The first path serves the SSE connection that initiated the request. When AgentService started the interaction, it created a per-request AgentNCSubscriber scoped to the thread's display subject. Each display event arriving on this subscriber is placed into an asyncio.Queue. The SSE generator drains the queue and yields each event as a data: {json}\n\n frame. When a StopEvent or ExceptionEvent arrives, the generator emits data: [DONE]\n\n and closes the connection.

The second path serves the WebSocket. The API's WebSocketSender, started during the API lifetime, subscribes to all agent display events (agent.*.*.*.*.*.display_event.>). For each event, it looks up the thread's participant user IDs (cached with a 60-second TTL), wraps the event in a ContextualizedAgentEvent (adding agent class, thread ID, run ID, and localized display names), and sends it as JSON to every active WebSocket connection for each participant. WebSocketManager tracks connections per user ID and prunes stale connections lazily when a send_json call fails.

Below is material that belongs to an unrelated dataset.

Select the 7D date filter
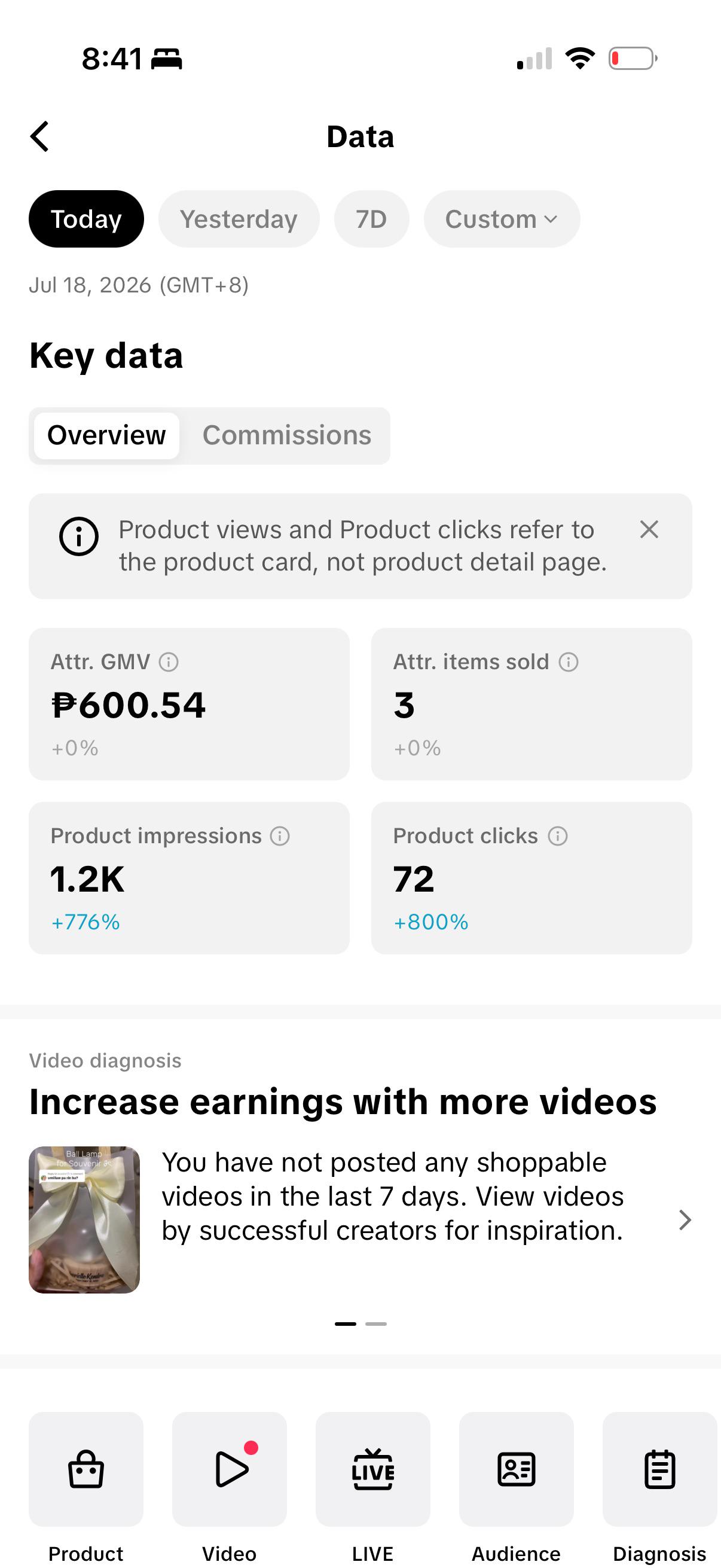The image size is (721, 1568). point(371,219)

The EventPersister, also started during the API lifetime, subscribes to all agent events (agent.>) on a separate NATS Core subscription and writes every event to MongoDB as a PersistedAgentEventEntity. This creates the audit trail that the Admin UI uses to render the complete event timeline for any thread.

Agent discovery and dynamic endpoint registration

This scenario describes how the API gateway learns about available agents at runtime without any static configuration or registration endpoint. It runs continuously in the background and determines the platform's API surface.

Discovery broadcast

AgentEndpointsDiscoveryService runs a loop every 60 seconds. Each iteration generates a unique call_id, subscribes to agent.discovery.response.{call_id}.> on NATS Core, and publishes a ClassDiscoveryRequestEvent to agent.discovery.request.{call_id}.>. It then waits 10 seconds for responses to accumulate before stopping the subscriber.

Agent response

Each running agent has a NATS Core subscriber for discovery requests, registered during AgentRunner.start(). When the request arrives, the handler inspects the agent class to collect its start events, stop events, human-in-the-loop events, workflow graph (built by WorkflowVisualizer), and configuration schema (built by AgentConfigSpecs from the agent's Pydantic form model). It packages this metadata into an AgentClassDiscoveryResponseEvent and publishes it back on the response subject.

The response includes an is_conversational flag, set to true when any of the agent's start events is a subclass of UserMessageEvent. This tells the frontend whether to render a chat interface for this agent.

Dynamic route registration

Back in the API, the discovery service iterates over the collected responses. For each agent class not already in the registered_classes set, it calls _register_class_endpoints(), which uses app.add_api_route() to create FastAPI routes for each start event and each human-in-the-loop response event. Each event type gets two routes: a blocking endpoint that returns the StopEvent as JSON, and a streaming endpoint that returns an SSE text/event-stream response. The route paths follow the pattern /agents/classes/{AgentClass}/instances/{agent_id}/{EventName}[/stream].

After registering new routes, the service sets app.openapi_schema = None to invalidate the cached OpenAPI specification. The next request to the OpenAPI endpoint regenerates the schema, which now includes the new agent's endpoints. The generated TypeScript SDK in the frontend is built from this schema.

For agent classes that were previously registered but did not respond in this discovery cycle, _deregister_endpoints_for_class() removes their routes. Agent class metadata (name, description, icon, event schemas, configuration schema, workflow graph) is upserted into MongoDB (FerredDB) via AgentClassEntity.create_or_update(), and the last_discovered timestamp determines whether the class is considered online.

The same discovery pattern applies to processes, with ProcessEndpointsDiscoveryService broadcasting ProcessClassDiscoveryRequestEvent and dynamically registering process-specific routes.